**Exercise prompt:**
This exercise calls for an exact transcription. Set down every record below.

──────────────────────────────

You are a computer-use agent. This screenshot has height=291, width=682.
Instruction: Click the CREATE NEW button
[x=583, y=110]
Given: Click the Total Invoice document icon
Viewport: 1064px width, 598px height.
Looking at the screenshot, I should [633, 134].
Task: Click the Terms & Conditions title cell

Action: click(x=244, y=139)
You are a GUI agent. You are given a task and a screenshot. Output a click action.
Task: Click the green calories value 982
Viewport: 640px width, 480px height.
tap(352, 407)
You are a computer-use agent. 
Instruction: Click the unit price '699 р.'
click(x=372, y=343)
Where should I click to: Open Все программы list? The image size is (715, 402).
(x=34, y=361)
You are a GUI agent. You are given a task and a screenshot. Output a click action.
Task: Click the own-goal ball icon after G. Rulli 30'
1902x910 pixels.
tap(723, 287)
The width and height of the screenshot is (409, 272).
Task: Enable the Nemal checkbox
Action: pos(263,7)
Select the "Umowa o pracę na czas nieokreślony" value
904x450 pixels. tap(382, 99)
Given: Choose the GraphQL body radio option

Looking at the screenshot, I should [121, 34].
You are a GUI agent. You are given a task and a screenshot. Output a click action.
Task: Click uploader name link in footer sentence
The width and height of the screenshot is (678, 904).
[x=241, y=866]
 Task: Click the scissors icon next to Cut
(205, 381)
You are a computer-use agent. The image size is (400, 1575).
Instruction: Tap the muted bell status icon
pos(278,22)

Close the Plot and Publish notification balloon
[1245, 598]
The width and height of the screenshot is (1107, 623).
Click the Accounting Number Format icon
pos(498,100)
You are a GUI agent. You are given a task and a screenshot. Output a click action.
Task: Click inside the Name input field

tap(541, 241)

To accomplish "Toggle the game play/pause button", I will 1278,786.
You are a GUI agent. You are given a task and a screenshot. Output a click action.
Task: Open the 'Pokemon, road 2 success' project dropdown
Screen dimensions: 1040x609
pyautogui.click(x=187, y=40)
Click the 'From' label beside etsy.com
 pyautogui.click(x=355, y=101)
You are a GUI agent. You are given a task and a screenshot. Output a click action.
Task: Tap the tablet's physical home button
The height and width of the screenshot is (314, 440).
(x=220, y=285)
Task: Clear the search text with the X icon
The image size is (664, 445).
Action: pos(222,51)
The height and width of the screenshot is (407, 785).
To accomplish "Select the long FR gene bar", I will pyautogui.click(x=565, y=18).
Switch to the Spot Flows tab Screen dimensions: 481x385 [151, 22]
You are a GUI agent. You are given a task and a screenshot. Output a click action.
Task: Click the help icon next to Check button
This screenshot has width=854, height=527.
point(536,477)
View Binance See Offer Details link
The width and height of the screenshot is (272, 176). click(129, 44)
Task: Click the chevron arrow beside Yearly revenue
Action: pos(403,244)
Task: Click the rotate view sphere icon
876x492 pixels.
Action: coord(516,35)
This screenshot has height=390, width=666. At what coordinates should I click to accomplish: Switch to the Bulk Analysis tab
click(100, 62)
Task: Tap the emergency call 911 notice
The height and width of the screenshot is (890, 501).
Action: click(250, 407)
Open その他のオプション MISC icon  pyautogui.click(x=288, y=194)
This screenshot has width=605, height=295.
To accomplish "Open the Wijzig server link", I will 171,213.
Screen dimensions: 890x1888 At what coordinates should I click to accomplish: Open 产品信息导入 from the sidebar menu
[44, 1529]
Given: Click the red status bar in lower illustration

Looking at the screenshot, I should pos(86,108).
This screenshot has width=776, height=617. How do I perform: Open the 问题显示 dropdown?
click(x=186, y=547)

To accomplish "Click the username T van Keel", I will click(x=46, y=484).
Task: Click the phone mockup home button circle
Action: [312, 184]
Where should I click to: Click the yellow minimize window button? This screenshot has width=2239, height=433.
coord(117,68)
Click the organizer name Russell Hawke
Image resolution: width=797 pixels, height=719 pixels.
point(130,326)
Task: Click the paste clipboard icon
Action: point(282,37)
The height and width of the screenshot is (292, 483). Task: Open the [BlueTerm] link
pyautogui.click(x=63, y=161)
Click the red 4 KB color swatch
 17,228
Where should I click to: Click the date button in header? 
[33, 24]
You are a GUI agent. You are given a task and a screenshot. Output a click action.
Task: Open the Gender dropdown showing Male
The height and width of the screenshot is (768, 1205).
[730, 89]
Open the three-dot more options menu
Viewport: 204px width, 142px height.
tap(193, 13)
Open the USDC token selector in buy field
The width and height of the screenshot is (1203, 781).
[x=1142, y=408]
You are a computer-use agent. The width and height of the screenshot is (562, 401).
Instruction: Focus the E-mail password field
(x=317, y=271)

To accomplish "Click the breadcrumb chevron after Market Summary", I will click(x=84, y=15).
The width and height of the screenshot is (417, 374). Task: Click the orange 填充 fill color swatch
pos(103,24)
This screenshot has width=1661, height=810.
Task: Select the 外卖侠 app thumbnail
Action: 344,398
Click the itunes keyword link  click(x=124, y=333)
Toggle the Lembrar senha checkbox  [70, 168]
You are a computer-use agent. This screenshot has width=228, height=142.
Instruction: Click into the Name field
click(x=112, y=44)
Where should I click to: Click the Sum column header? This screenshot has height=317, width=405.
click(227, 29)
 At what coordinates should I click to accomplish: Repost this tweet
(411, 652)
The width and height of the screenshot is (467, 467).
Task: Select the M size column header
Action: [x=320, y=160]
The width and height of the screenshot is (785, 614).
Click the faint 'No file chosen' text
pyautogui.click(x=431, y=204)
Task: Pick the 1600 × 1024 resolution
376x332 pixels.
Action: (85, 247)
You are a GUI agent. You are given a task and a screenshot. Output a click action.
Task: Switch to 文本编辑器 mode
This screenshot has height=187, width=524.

──────────────────────────────

**Result below:**
You are a computer-use agent. This screenshot has height=291, width=682.
Instruction: Click the CREATE NEW button
[x=583, y=110]
Given: Click the Total Invoice document icon
Viewport: 1064px width, 598px height.
Looking at the screenshot, I should [633, 134].
Task: Click the Terms & Conditions title cell

Action: click(x=244, y=139)
You are a GUI agent. You are given a task and a screenshot. Output a click action.
Task: Click the green calories value 982
Viewport: 640px width, 480px height.
tap(352, 407)
You are a computer-use agent. 
Instruction: Click the unit price '699 р.'
click(x=372, y=343)
Where should I click to: Open Все программы list? The image size is (715, 402).
(x=34, y=361)
You are a GUI agent. You are given a task and a screenshot. Output a click action.
Task: Click the own-goal ball icon after G. Rulli 30'
1902x910 pixels.
tap(723, 287)
The width and height of the screenshot is (409, 272).
Task: Enable the Nemal checkbox
Action: pos(263,7)
Select the "Umowa o pracę na czas nieokreślony" value
904x450 pixels. tap(382, 99)
Given: Choose the GraphQL body radio option

Looking at the screenshot, I should [121, 34].
You are a GUI agent. You are given a task and a screenshot. Output a click action.
Task: Click uploader name link in footer sentence
The width and height of the screenshot is (678, 904).
[x=241, y=866]
 Task: Click the scissors icon next to Cut
(205, 381)
You are a computer-use agent. The image size is (400, 1575).
Instruction: Tap the muted bell status icon
pos(278,22)

Close the Plot and Publish notification balloon
[1245, 598]
The width and height of the screenshot is (1107, 623).
Click the Accounting Number Format icon
pos(498,100)
You are a GUI agent. You are given a task and a screenshot. Output a click action.
Task: Click inside the Name input field

tap(541, 241)

To accomplish "Toggle the game play/pause button", I will 1278,786.
You are a GUI agent. You are given a task and a screenshot. Output a click action.
Task: Open the 'Pokemon, road 2 success' project dropdown
Screen dimensions: 1040x609
pyautogui.click(x=187, y=40)
Click the 'From' label beside etsy.com
 pyautogui.click(x=355, y=101)
You are a GUI agent. You are given a task and a screenshot. Output a click action.
Task: Tap the tablet's physical home button
The height and width of the screenshot is (314, 440).
(x=220, y=285)
Task: Clear the search text with the X icon
The image size is (664, 445).
Action: pos(222,51)
The height and width of the screenshot is (407, 785).
To accomplish "Select the long FR gene bar", I will pyautogui.click(x=565, y=18).
Switch to the Spot Flows tab Screen dimensions: 481x385 [151, 22]
You are a GUI agent. You are given a task and a screenshot. Output a click action.
Task: Click the help icon next to Check button
This screenshot has width=854, height=527.
point(536,477)
View Binance See Offer Details link
The width and height of the screenshot is (272, 176). click(129, 44)
Task: Click the chevron arrow beside Yearly revenue
Action: pos(403,244)
Task: Click the rotate view sphere icon
876x492 pixels.
Action: coord(516,35)
This screenshot has height=390, width=666. At what coordinates should I click to accomplish: Switch to the Bulk Analysis tab
click(100, 62)
Task: Tap the emergency call 911 notice
The height and width of the screenshot is (890, 501).
Action: click(250, 407)
Open その他のオプション MISC icon  pyautogui.click(x=288, y=194)
This screenshot has width=605, height=295.
To accomplish "Open the Wijzig server link", I will 171,213.
Screen dimensions: 890x1888 At what coordinates should I click to accomplish: Open 产品信息导入 from the sidebar menu
[44, 1529]
Given: Click the red status bar in lower illustration

Looking at the screenshot, I should pos(86,108).
This screenshot has width=776, height=617. How do I perform: Open the 问题显示 dropdown?
click(x=186, y=547)

To accomplish "Click the username T van Keel", I will click(x=46, y=484).
Task: Click the phone mockup home button circle
Action: [312, 184]
Where should I click to: Click the yellow minimize window button? This screenshot has width=2239, height=433.
coord(117,68)
Click the organizer name Russell Hawke
Image resolution: width=797 pixels, height=719 pixels.
point(130,326)
Task: Click the paste clipboard icon
Action: point(282,37)
The height and width of the screenshot is (292, 483). Task: Open the [BlueTerm] link
pyautogui.click(x=63, y=161)
Click the red 4 KB color swatch
 17,228
Where should I click to: Click the date button in header? 
[33, 24]
You are a GUI agent. You are given a task and a screenshot. Output a click action.
Task: Open the Gender dropdown showing Male
The height and width of the screenshot is (768, 1205).
[730, 89]
Open the three-dot more options menu
Viewport: 204px width, 142px height.
tap(193, 13)
Open the USDC token selector in buy field
The width and height of the screenshot is (1203, 781).
[x=1142, y=408]
You are a computer-use agent. The width and height of the screenshot is (562, 401).
Instruction: Focus the E-mail password field
(x=317, y=271)

To accomplish "Click the breadcrumb chevron after Market Summary", I will click(x=84, y=15).
The width and height of the screenshot is (417, 374). Task: Click the orange 填充 fill color swatch
pos(103,24)
This screenshot has width=1661, height=810.
Task: Select the 外卖侠 app thumbnail
Action: 344,398
Click the itunes keyword link  click(x=124, y=333)
Toggle the Lembrar senha checkbox  [70, 168]
You are a computer-use agent. This screenshot has width=228, height=142.
Instruction: Click into the Name field
click(x=112, y=44)
Where should I click to: Click the Sum column header? This screenshot has height=317, width=405.
click(227, 29)
 At what coordinates should I click to accomplish: Repost this tweet
(411, 652)
The width and height of the screenshot is (467, 467).
Task: Select the M size column header
Action: [x=320, y=160]
The width and height of the screenshot is (785, 614).
Click the faint 'No file chosen' text
pyautogui.click(x=431, y=204)
Task: Pick the 1600 × 1024 resolution
376x332 pixels.
Action: (85, 247)
You are a GUI agent. You are given a task and a screenshot. Output a click action.
Task: Switch to 文本编辑器 mode
This screenshot has height=187, width=524.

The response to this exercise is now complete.